Supplied entries
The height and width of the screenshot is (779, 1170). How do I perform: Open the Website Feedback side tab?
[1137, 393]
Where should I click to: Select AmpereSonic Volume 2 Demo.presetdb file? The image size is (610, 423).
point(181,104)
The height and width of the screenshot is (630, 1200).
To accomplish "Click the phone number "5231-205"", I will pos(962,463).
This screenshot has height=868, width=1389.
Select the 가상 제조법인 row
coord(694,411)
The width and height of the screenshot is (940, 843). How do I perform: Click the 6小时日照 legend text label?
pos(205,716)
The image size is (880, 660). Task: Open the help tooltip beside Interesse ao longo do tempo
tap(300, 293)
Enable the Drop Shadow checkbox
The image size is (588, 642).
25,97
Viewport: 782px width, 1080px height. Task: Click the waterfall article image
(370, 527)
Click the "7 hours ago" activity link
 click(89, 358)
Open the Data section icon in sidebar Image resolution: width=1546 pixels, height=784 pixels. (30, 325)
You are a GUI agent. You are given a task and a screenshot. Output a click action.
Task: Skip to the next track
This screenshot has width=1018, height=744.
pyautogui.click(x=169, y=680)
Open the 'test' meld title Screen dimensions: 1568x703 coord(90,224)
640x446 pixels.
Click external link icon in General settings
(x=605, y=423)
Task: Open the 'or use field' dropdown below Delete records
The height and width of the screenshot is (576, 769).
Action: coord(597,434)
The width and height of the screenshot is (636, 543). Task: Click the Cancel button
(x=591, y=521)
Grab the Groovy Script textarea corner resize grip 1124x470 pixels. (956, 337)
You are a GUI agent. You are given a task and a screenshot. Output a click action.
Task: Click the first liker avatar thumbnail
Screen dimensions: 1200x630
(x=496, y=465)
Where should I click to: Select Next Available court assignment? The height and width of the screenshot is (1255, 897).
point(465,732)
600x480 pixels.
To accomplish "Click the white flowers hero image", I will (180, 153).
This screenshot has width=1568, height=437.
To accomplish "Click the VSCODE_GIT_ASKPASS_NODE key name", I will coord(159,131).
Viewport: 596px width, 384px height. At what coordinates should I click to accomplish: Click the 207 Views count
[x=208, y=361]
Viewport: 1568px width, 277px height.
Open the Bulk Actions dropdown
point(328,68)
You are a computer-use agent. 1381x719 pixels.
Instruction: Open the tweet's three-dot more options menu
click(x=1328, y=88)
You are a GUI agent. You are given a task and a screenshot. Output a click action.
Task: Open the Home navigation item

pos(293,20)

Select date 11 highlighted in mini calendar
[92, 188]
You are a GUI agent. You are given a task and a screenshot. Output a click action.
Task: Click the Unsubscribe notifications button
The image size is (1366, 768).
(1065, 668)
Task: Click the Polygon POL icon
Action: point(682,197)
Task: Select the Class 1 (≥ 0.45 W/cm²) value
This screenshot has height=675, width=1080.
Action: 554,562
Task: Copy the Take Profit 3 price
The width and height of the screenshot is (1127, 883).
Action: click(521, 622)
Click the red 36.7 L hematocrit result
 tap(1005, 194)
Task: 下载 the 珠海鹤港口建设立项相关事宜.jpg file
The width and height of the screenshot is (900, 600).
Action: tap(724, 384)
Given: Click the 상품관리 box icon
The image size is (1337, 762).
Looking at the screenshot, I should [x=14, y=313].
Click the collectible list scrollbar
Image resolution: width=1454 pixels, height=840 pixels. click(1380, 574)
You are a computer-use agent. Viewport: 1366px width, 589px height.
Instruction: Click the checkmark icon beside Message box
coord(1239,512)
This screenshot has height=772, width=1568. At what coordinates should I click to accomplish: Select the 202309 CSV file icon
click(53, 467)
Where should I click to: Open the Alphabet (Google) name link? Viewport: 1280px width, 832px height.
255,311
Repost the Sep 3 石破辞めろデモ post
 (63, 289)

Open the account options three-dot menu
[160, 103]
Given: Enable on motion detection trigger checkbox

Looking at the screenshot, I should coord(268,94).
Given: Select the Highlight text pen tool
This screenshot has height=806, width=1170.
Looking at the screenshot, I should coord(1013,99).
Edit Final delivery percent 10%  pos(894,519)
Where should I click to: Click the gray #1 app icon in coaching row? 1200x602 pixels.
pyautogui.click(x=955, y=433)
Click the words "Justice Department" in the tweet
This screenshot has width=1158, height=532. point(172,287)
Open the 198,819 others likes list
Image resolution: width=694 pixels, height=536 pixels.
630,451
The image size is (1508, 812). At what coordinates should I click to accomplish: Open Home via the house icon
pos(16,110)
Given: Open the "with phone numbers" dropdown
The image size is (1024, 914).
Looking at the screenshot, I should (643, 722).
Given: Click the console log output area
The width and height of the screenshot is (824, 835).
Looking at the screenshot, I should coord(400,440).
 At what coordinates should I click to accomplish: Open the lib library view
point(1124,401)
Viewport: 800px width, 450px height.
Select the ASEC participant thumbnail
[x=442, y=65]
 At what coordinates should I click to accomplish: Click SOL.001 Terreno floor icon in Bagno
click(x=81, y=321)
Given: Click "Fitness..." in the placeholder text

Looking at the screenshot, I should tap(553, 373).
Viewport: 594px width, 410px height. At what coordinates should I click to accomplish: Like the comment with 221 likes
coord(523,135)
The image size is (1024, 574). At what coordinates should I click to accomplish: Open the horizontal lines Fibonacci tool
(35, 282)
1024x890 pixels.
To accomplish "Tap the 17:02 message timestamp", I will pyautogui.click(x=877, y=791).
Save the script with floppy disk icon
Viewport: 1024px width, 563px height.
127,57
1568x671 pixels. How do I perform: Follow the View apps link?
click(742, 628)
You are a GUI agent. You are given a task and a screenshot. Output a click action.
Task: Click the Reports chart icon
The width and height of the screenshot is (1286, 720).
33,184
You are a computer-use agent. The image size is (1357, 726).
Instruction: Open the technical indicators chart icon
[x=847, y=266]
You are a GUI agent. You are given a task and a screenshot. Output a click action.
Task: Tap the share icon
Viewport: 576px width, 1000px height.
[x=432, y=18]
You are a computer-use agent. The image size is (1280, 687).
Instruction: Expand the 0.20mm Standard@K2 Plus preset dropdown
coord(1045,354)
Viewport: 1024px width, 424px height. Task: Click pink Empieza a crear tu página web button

Problem statement
Output exactly the lines of the material above from the one containing "Viewport: 782px width, 1080px" up to and including the one containing "Task: Click the Unsubscribe".

Response to the task
Viewport: 782px width, 1080px height. Task: Click the waterfall article image
(370, 527)
Click the "7 hours ago" activity link
 click(89, 358)
Open the Data section icon in sidebar Image resolution: width=1546 pixels, height=784 pixels. (30, 325)
You are a GUI agent. You are given a task and a screenshot. Output a click action.
Task: Skip to the next track
This screenshot has width=1018, height=744.
pyautogui.click(x=169, y=680)
Open the 'test' meld title Screen dimensions: 1568x703 coord(90,224)
640x446 pixels.
Click external link icon in General settings
(x=605, y=423)
Task: Open the 'or use field' dropdown below Delete records
The height and width of the screenshot is (576, 769).
Action: coord(597,434)
The width and height of the screenshot is (636, 543). Task: Click the Cancel button
(x=591, y=521)
Grab the Groovy Script textarea corner resize grip 1124x470 pixels. (956, 337)
You are a GUI agent. You are given a task and a screenshot. Output a click action.
Task: Click the first liker avatar thumbnail
Screen dimensions: 1200x630
(x=496, y=465)
Where should I click to: Select Next Available court assignment? The height and width of the screenshot is (1255, 897).
point(465,732)
600x480 pixels.
To accomplish "Click the white flowers hero image", I will (180, 153).
This screenshot has width=1568, height=437.
To accomplish "Click the VSCODE_GIT_ASKPASS_NODE key name", I will coord(159,131).
Viewport: 596px width, 384px height. At what coordinates should I click to accomplish: Click the 207 Views count
[x=208, y=361]
Viewport: 1568px width, 277px height.
Open the Bulk Actions dropdown
point(328,68)
You are a computer-use agent. 1381x719 pixels.
Instruction: Open the tweet's three-dot more options menu
click(x=1328, y=88)
You are a GUI agent. You are given a task and a screenshot. Output a click action.
Task: Open the Home navigation item

pos(293,20)

Select date 11 highlighted in mini calendar
[92, 188]
You are a GUI agent. You are given a task and a screenshot. Output a click action.
Task: Click the Unsubscribe notifications button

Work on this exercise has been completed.